Task goal:
Please transcribe only the lines between the one containing "The height and" and the end of the records, both ends included, exactly as written; skip every picture.

Extracted material:
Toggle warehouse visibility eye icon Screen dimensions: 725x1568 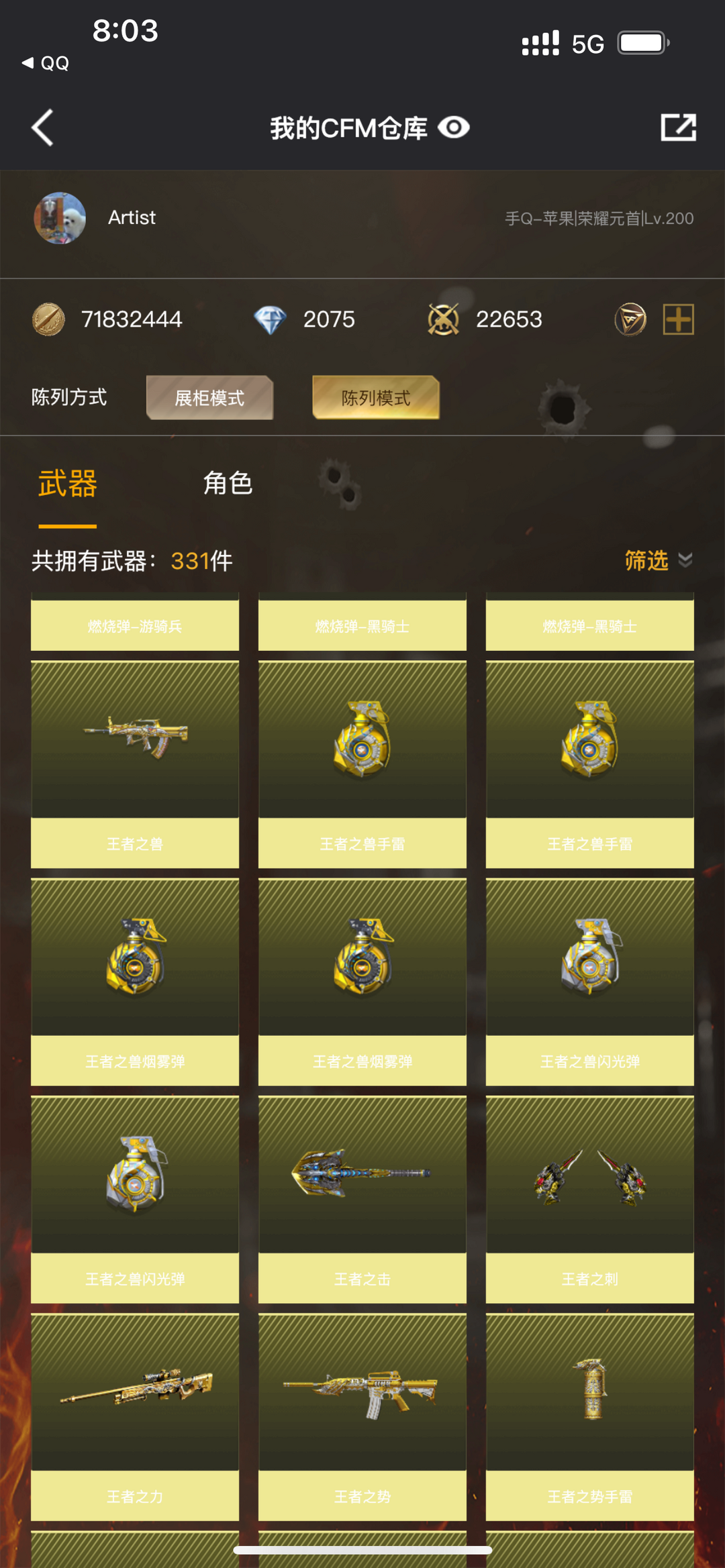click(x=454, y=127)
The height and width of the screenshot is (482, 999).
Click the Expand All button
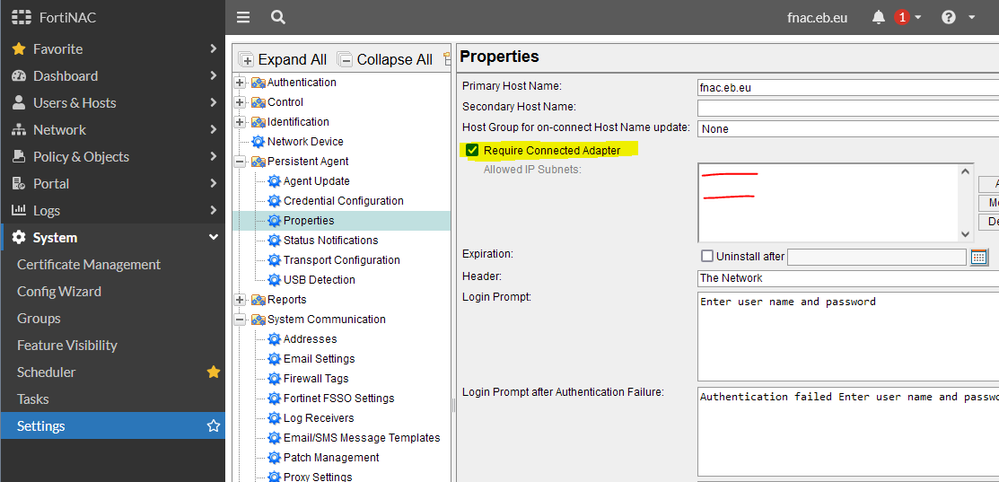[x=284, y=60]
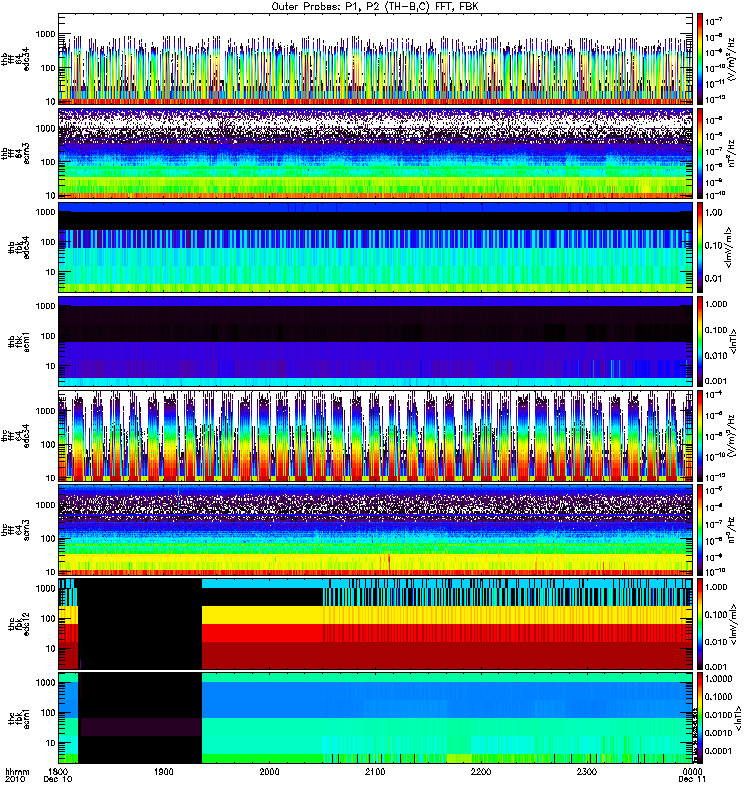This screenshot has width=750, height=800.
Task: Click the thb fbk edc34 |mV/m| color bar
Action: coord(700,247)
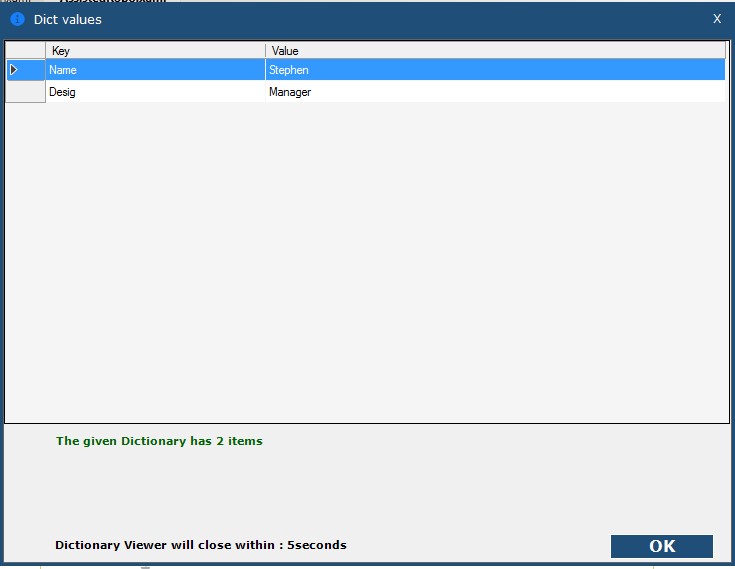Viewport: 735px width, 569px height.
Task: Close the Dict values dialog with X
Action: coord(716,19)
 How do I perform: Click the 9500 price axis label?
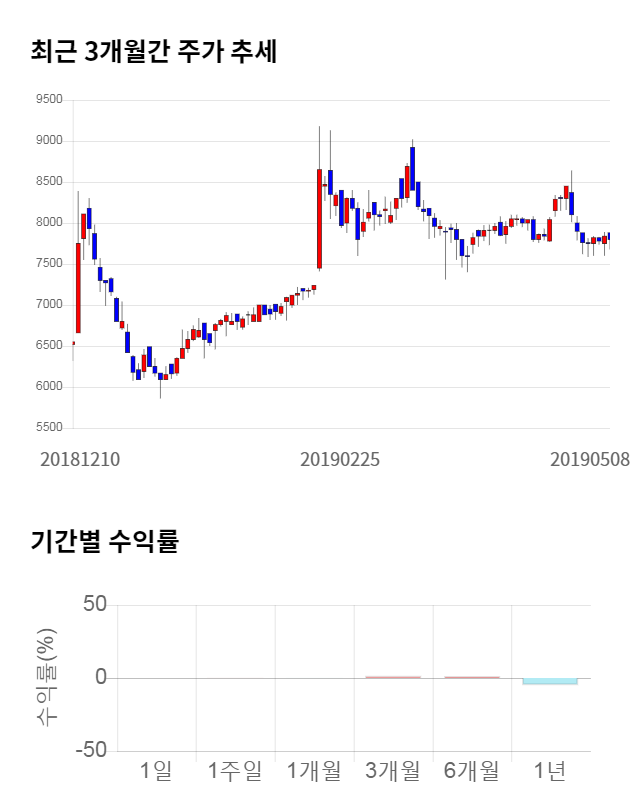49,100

Answer to the exercise:
The height and width of the screenshot is (482, 999).
Click the Expand All button
[x=284, y=60]
This screenshot has width=750, height=800.
Task: Click the thb fbk edc34 |mV/m| color bar
Action: coord(700,247)
Viewport: 735px width, 569px height.
Task: Close the Dict values dialog with X
Action: coord(716,19)
 How do I perform: Click the 9500 price axis label?
49,100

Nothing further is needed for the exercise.